===== Texto proporcionado

El lenguaje del Espíritu Santo esbozado a continuación exige prestar atención a las mociones interiores, a su origen, a su desarrollo, a su fin, a las huellas que dejan, para discernir la acción de Dios en ellos. En el contexto de los Ejercicios Espirituales, el discernimiento culmina en la «elección» (cfr. EE 169-189) como descubrimiento y elección de la voluntad de Dios. Tanto la práctica del examen diario (cfr. EE 24-43) como el discernimiento de espíritus sugieren el papel constante del Espíritu en la vida del discípulo.

Lallemant y su «Doctrina espiritual»

Lallemant fue maestro de novicios en Ruán de 1622 a 1626 e instructor de tercer año de 1628 a 1631[4]. Estos encargos demuestran la confianza que los superiores jesuitas depositaron en él, reconociendo su competencia espiritual. Sin embargo, no faltaron detractores, que le consideraban demasiado místico en aquella época llena de acalorados debates entre los jesuitas franceses sobre el lugar propio de la interioridad y la actividad en el espíritu de la Compañía de Jesús[5].

La Doctrina Espiritual, la obra fundamental de Lallemant, está constituida por notas tomadas por el estudiante Jean Rigoleuc, y apareció póstumamente en 1694. En 2016 se publicó una nueva traducción al inglés, basada en la edición francesa de 2011 de Dominique Salin[6]. La obra tiene su origen en la comunicación oral a un público específico: jóvenes sacerdotes jesuitas que atravesaban la última parte de su formación religiosa. El ideal que se les presentaba tenía como objetivo alimentar un espíritu de interioridad y una actitud contemplativa en hombres que llevarían una vida muy activa expuesta al riesgo del activismo.

==========
===== Material aportado

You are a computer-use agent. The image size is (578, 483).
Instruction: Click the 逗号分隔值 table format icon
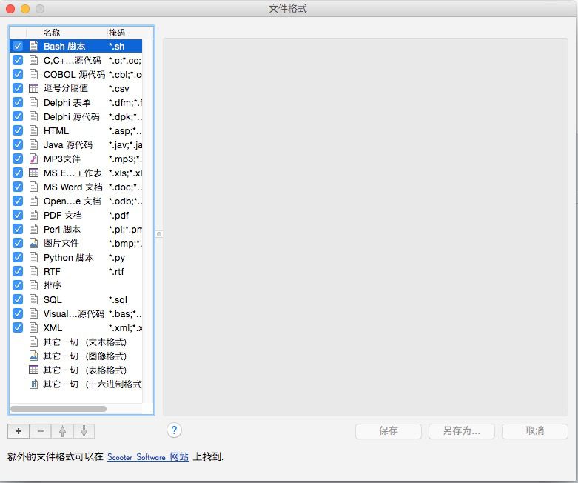33,88
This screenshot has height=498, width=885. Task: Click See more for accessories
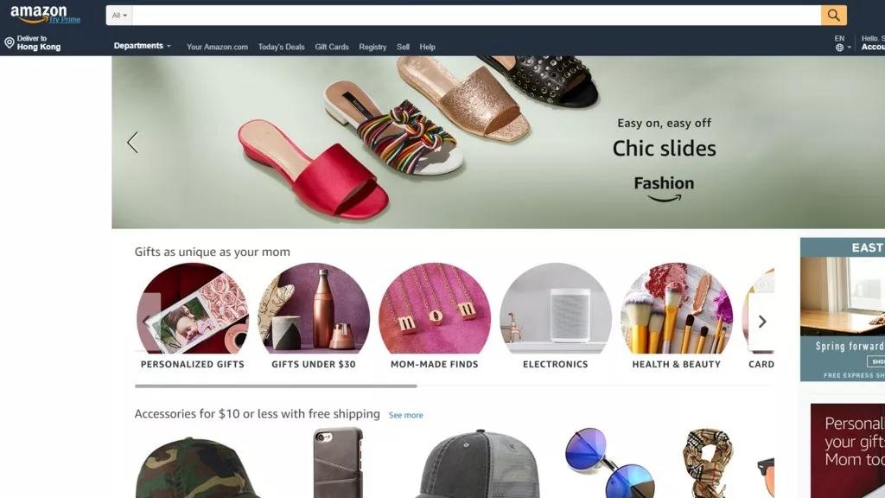click(406, 415)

==========

Reescribe como lista el párrafo del texto sobre Lallemant que empieza «La Doctrina Espiritual, la obra fundamental», conservando sus datos principales. Responde basándote solo en el texto.

- Es la obra fundamental de Lallemant y está formada por notas del estudiante Jean Rigoleuc.
- Apareció póstumamente en 1694.
- En 2016 se publicó una nueva traducción al inglés, basada en la edición francesa de 2011 de Dominique Salin.
- Surgió de la comunicación oral a jóvenes sacerdotes jesuitas que cursaban la última parte de su formación religiosa.
- Buscaba alimentar la interioridad y una actitud contemplativa en hombres de vida muy activa, expuestos al riesgo del activismo.